Cette approche n’a rien de nouveau: créer une structure sociale, se consacrer aux bonnes œuvres et en tirer parti pour construire un capital social qu’on monnaye ensuite en argent ou en pouvoir est un jeu aussi vieux que l’humanité, mais simplement habillé de nouveaux mots. C’est un jeu légitime. Il s’agit seulement de ne pas en être dupe et de ne pas laisser ceux qui le jouent acquérir une supériorité morale sur ceux qui ne le jouent pas et qui font œuvre tout aussi utile dans leur propre projet entrepreneurial.◼︎
Pour aller plus loin sur le sujet, lire mes articles précédents: ▶︎Tout entrepreneuriat est social: l’histoire de Josiah Wedgwood, ▶︎Tech for good: Et si c’était une très mauvaise idée?
7 réflexions au sujet de « La curieuse présomption de l’entrepreneuriat “à impact” »
Je ne suis pas doué : j’ai monté deux boîtes dont une a fait une faillite piteuse par manque d’approche “effectuation” et l’autre vivote. Si j’avais dit que j’étais un entrepreneur à impact j’aurais aujourd’hui un super CV 🙂
Je suis frappé par les modes en cours et ma lecture de la Grève de Ayn Rand. On dirait que les totos à la monde s’acharnent à illustrer le propos de Rand…
Cet article de boomer… il y a vraiment des gens en 2021 qui croient encore aux théories d’Adam Smith et que les entreprises sont par nature sociales. Vous êtes ridicule.
Quand on n’a pas d’argument, on attaque son interlocuteur perso. Classique.
cher Monsieur, j’ai lu un certain nombre de vos articles et je les ai appréciés, comme celui sur la tech for good. Dans cette article, je pense qu’il y a une mauvaise utilisation de l’expression “entrepreneuriat social”. Même s’il n’est pas simple de faire l’étymologie du mot, je pense qu’il a été introduit par l’ONG américaine Ashoka dans les 80’s, dont les activités Françaises ont débuté au milieu des années 2000. Selon Drayton, “l’entrepreneur social” n’est pas un entrepreneur d’une société “for profit” qui recherche un impact social (autre débat, certes intéressant), mais un créateur d’une “non profit” à vocation social qui se comporte/ ou devrait se comporter comme un entrepreneur. Par cette idée, Drayton a sans doute voulu faire prendre conscience aux fondateurs de projets non profit qui adressent des sujets à impact sur lesquels l’entreprise ne peut pas grand-chose (SDF, handicap, migrants..) qu’ils avaient les mêmes défis qu’un entrepreneur traditionnel : scale, efficacité.. Le mot est donc à prendre à l’envers.

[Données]
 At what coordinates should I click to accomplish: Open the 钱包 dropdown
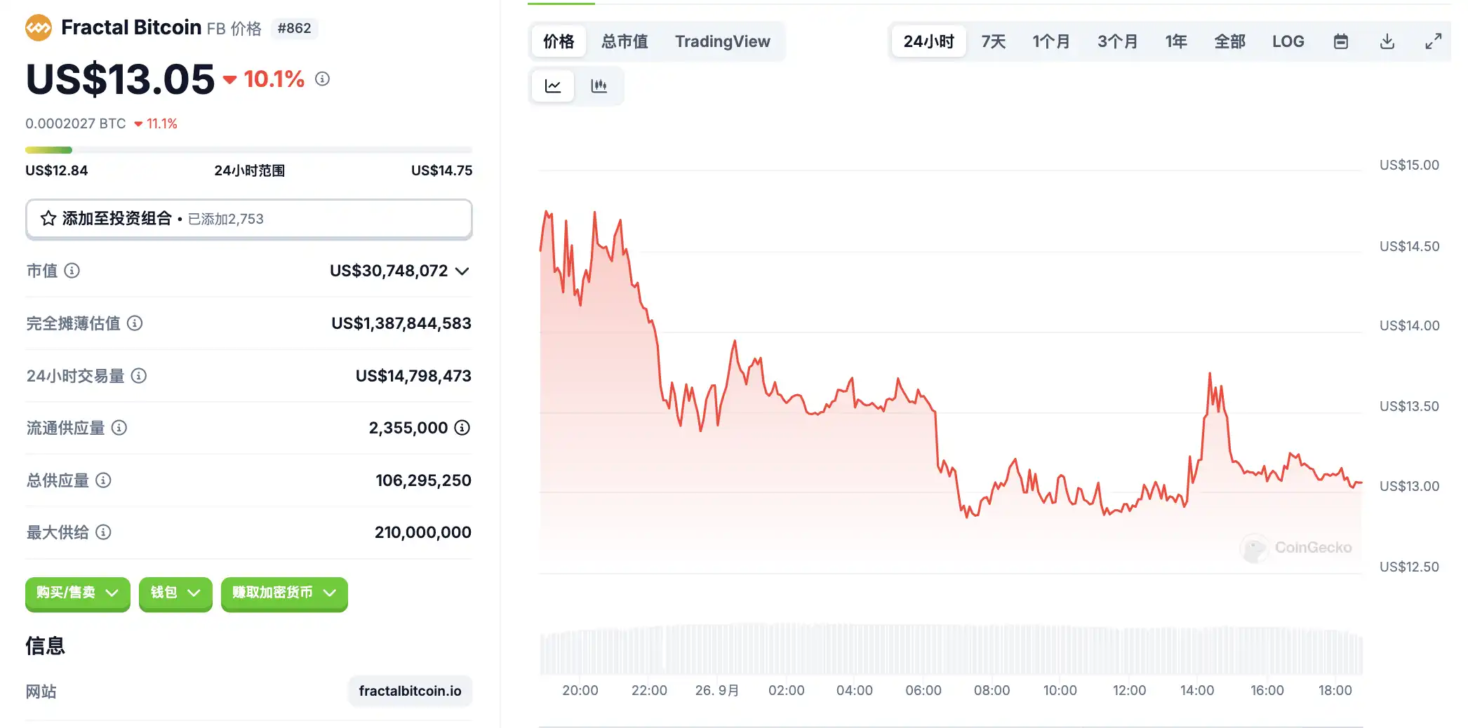tap(175, 593)
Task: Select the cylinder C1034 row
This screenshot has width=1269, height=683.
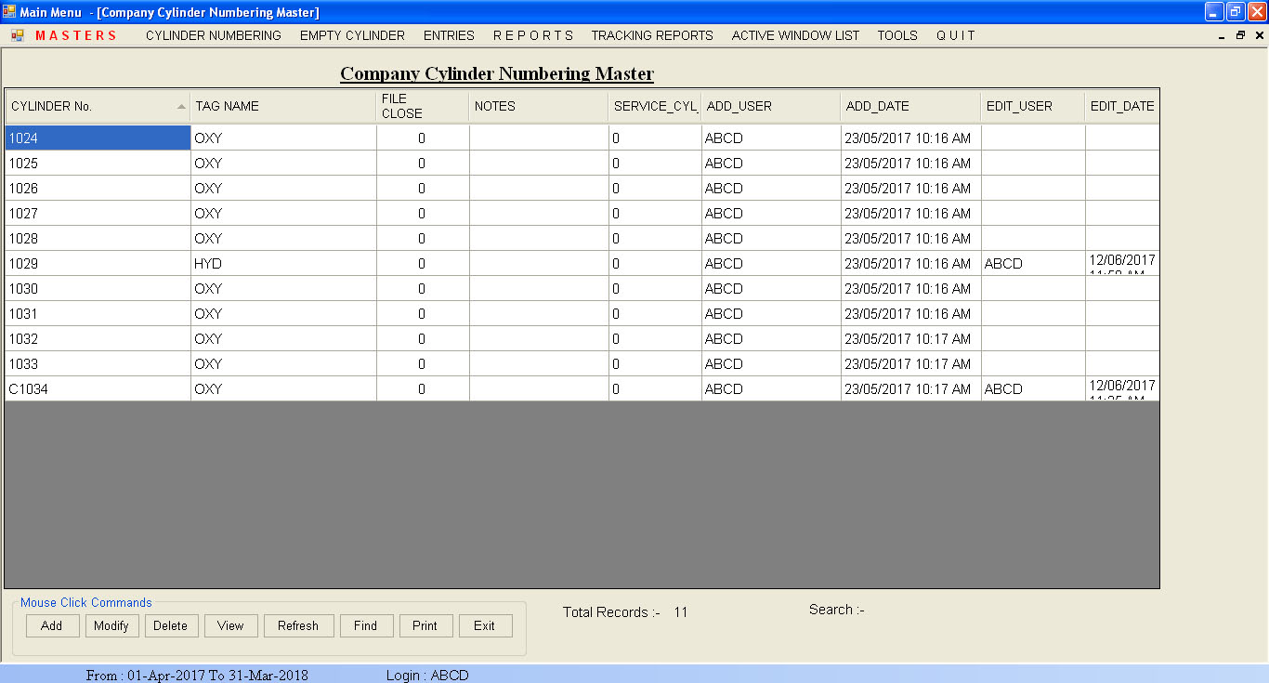Action: point(98,388)
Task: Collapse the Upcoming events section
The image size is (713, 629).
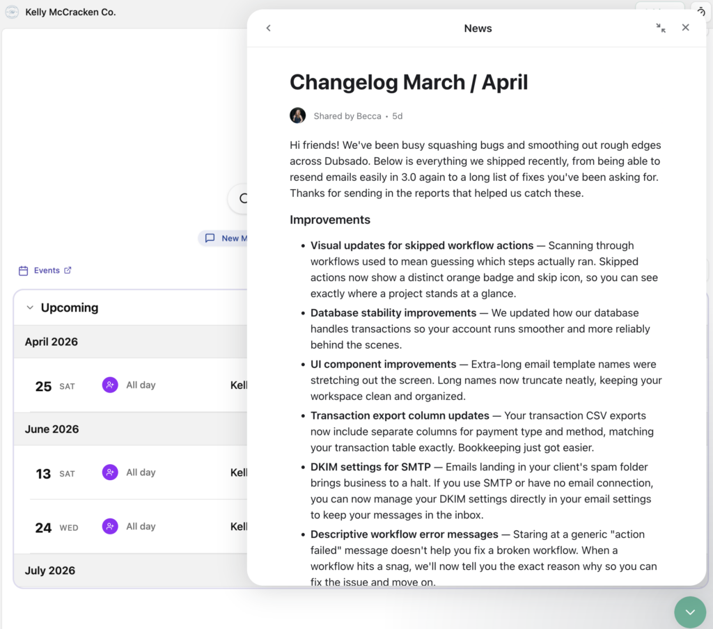Action: point(30,308)
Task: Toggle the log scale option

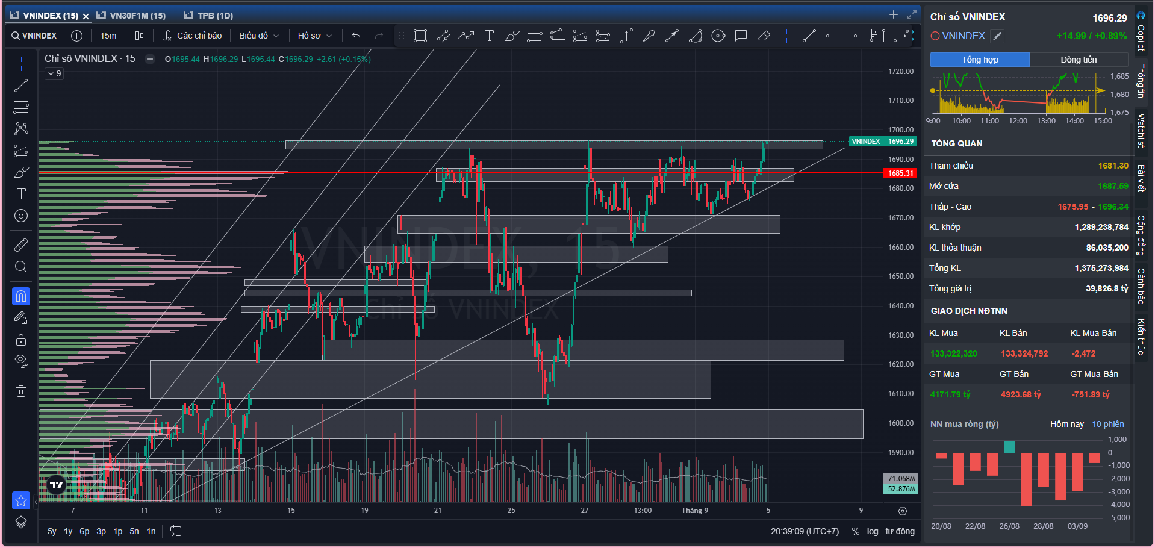Action: [873, 531]
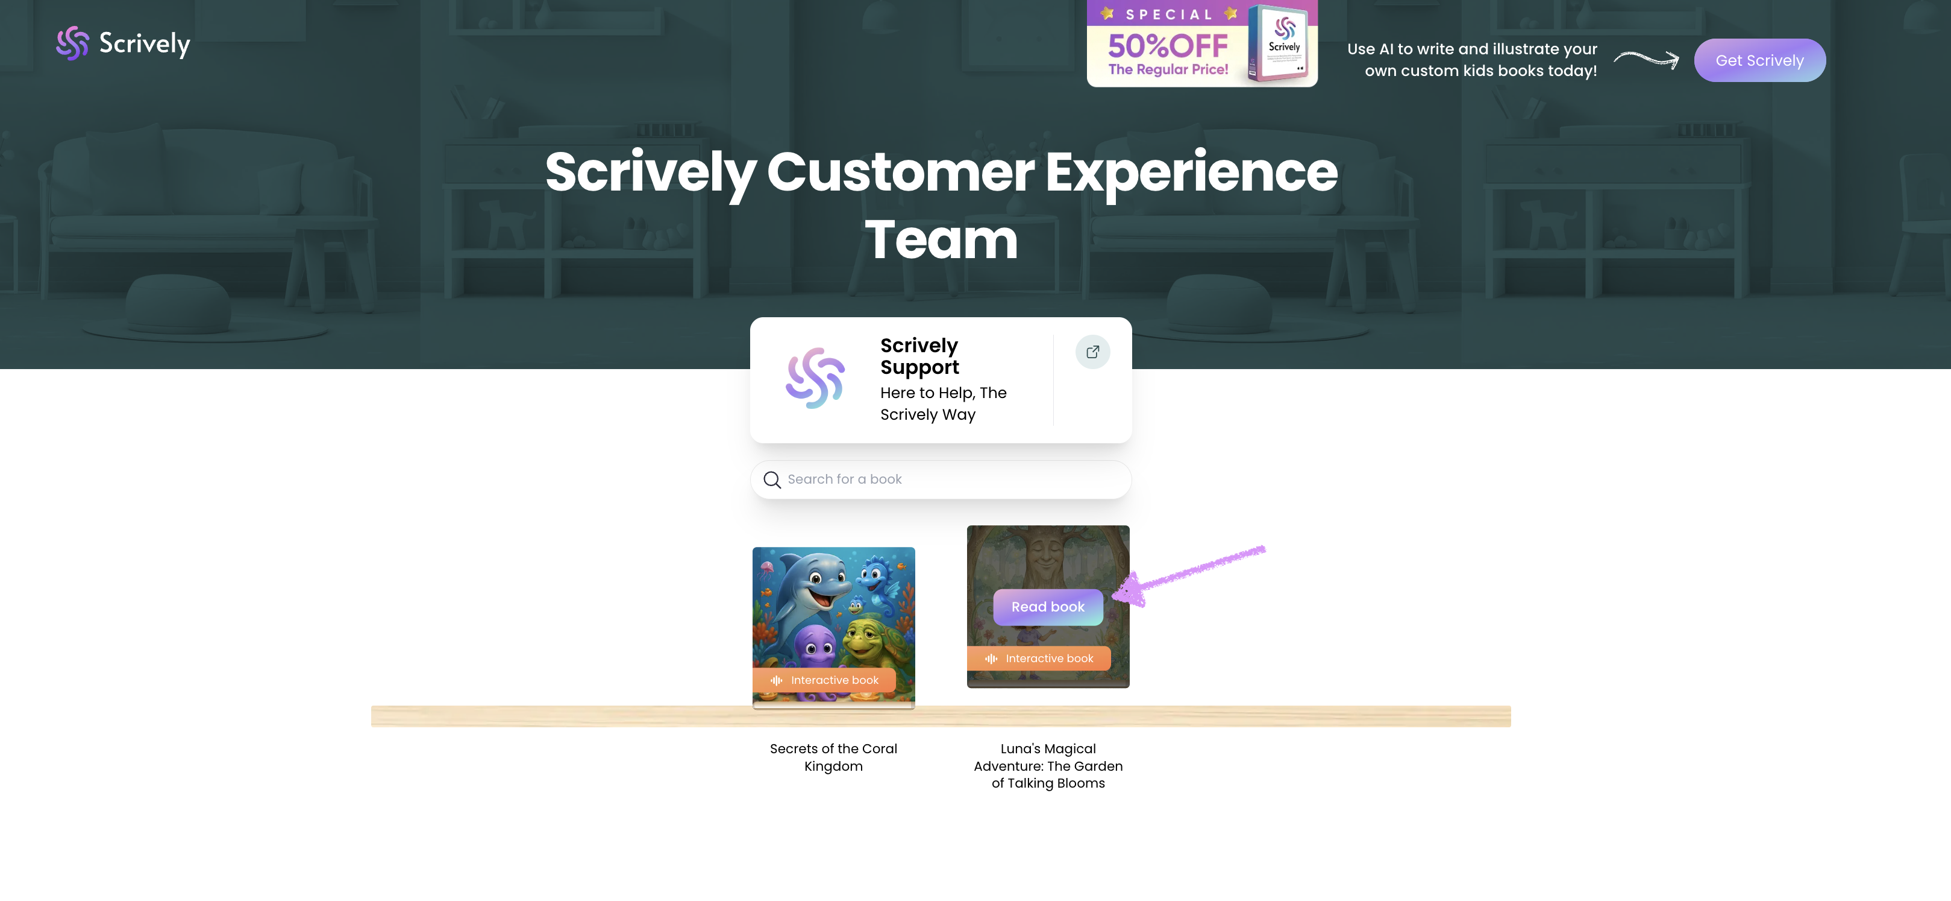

§ **Consigne**
Recopiez sans rien changer le passage de l'extrait sur l'entrepreneuriat à impact compris entre « 7 réflexions au » et « interlocuteur perso. Classique. », ces deux bornes incluses.

§ **Corrigé**
7 réflexions au sujet de « La curieuse présomption de l’entrepreneuriat “à impact” »
Je ne suis pas doué : j’ai monté deux boîtes dont une a fait une faillite piteuse par manque d’approche “effectuation” et l’autre vivote. Si j’avais dit que j’étais un entrepreneur à impact j’aurais aujourd’hui un super CV 🙂
Je suis frappé par les modes en cours et ma lecture de la Grève de Ayn Rand. On dirait que les totos à la monde s’acharnent à illustrer le propos de Rand…
Cet article de boomer… il y a vraiment des gens en 2021 qui croient encore aux théories d’Adam Smith et que les entreprises sont par nature sociales. Vous êtes ridicule.
Quand on n’a pas d’argument, on attaque son interlocuteur perso. Classique.